CHANCELLOR Gordon Brown's move to place interest rates outside the sphere of Government control could spell lower leasing rates by the end of the decade. Brown's decision to hand over responsibility for setting interest rates to the Bank of England received almost universal approval, with economists predicting more stable money markets and lower long term interest rates.

The 0.25% base rate rise accompanying the announcement was widely predicted as a sign of the new Government's tough economic stance but will have minimal impact on the industry. In the longer term, lower interest rates and a more stable monetary environment should drive down contract hire rates as leasing companies pass on the benefits of cheaper lending and reduced risk to end users.

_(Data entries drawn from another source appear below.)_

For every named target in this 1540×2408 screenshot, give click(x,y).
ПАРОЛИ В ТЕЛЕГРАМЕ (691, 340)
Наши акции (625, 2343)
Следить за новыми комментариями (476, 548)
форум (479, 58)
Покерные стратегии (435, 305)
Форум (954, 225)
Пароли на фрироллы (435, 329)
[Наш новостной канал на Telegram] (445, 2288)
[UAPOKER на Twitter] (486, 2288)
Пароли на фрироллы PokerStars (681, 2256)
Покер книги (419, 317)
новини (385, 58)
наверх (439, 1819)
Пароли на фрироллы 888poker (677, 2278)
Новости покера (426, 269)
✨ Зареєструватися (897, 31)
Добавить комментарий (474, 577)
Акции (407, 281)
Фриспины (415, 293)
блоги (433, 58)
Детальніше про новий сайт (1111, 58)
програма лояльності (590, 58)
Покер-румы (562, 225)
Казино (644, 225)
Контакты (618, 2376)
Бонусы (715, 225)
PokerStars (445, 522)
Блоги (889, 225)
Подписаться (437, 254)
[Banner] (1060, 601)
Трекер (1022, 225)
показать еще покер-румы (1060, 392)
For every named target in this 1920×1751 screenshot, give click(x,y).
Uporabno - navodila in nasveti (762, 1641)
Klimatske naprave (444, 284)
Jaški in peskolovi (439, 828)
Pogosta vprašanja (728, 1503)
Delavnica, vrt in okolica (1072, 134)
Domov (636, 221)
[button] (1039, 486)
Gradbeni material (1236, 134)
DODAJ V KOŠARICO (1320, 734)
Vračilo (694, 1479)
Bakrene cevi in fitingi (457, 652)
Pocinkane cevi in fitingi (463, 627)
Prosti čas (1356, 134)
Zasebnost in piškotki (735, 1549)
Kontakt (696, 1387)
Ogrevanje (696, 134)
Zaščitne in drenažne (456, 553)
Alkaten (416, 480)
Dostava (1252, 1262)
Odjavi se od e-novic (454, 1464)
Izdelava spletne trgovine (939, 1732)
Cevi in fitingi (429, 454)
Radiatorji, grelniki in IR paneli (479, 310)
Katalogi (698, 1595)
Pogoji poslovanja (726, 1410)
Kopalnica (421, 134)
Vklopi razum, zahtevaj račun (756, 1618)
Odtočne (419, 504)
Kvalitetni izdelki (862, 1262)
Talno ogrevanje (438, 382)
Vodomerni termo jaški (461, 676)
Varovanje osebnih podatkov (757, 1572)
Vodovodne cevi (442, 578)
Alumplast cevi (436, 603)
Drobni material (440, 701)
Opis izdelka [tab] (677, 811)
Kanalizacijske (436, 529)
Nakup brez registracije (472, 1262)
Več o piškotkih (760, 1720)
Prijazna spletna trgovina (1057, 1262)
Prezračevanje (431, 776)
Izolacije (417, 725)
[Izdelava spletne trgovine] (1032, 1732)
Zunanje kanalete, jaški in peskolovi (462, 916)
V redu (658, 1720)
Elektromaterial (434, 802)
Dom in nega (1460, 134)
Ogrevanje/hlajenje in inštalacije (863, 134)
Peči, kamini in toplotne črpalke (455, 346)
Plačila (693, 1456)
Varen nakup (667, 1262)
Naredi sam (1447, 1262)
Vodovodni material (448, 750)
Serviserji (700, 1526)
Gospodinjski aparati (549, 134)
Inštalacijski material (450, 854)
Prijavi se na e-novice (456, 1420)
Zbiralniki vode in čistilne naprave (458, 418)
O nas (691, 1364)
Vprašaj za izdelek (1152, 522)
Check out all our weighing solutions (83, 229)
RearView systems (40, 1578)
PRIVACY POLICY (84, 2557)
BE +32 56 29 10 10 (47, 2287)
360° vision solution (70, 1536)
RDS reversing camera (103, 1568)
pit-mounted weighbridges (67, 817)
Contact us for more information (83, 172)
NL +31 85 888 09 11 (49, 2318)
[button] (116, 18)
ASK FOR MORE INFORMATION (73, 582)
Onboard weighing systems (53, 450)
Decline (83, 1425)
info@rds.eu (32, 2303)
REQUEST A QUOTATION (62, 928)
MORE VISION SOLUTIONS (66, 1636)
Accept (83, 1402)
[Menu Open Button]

A British Vehicle Rental and Leasing Association spokesman said such a small rate rise would impact little on either the short term rental or longer term leasing industry. He said: 'It will have an effect on new contracts but it will take time to work its way through. It is the underlying economy which is more important and the effect that has on residual values. A stable economy and inflation under control is more important.'

Leasing companies were confident the rise would have no immediate impact and welcomed the Chancellor's decision on monetary policy. Chairman of the BVRLA's rental committee John Leigh said the rise was not unexpected and added interest rates were one part of the rental rate equation but not the biggest part. Issues such as residual values were more important.